Here is a link to a video that was taken of a nasty storm and has ball lightning in it over what is a long period. It’s not just a quick flash and gone. I haven’t seen footage this good ever before.
A link to Cecil’s column.
I wanted to add that the video of course maybe faked as this sight is a crazy shit site. The video is good though.
Just looks like a thunderstorm on the Great Plains to me. When you are able to see the full height of a thundercloud (no trees around or elevation changes) in the early evening, that is just what it looks like. The light from lightning strikes illuminate areas of the storm cloud. It’s kinda like looking at cars driving through fog at night.
I’d place it in Oklahoma, maybe Kansas.
It’s taking forever to play on my machine. From what I’ve seen so far. it doesn’t look like the dramatic descriptions of ball lightning I’ve seen, but then again, that’s no proof.
the site says the boys who filmed it (assuming it’s real) thought they’d caught UFOs. Just for the record, Philip Klass, recently-deceased UFO debunker, suggested back in the late 1960s and early 1970s that electrical discharges and possibly ball luightning were responsible for a lot of UFO sightings. See his first book, UFOs Identified. I know that Donald Menzel of Harvard-Smithsonian Observatory had a list of natural phenomena easily mistaken for UFOs even earlier, that might have had ball lightning on it as well.

Dataset excerpts:

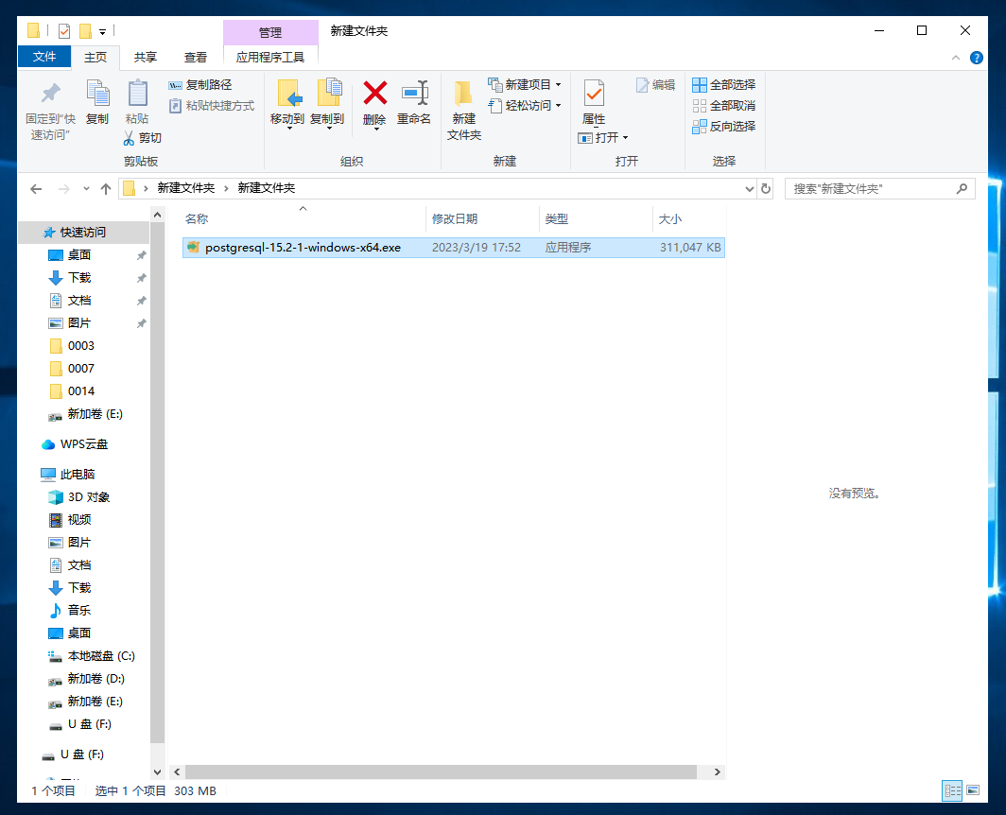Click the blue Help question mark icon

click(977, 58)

==

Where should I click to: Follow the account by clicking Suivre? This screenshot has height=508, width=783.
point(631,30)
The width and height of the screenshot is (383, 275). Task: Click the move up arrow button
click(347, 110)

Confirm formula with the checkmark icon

Instructions to follow:
Name every person that the ball lightning discussion mentions by name. The listing was taken from a separate source and is unrelated to the ball lightning discussion.

Final result:
Cecil, Philip Klass, Donald Menzel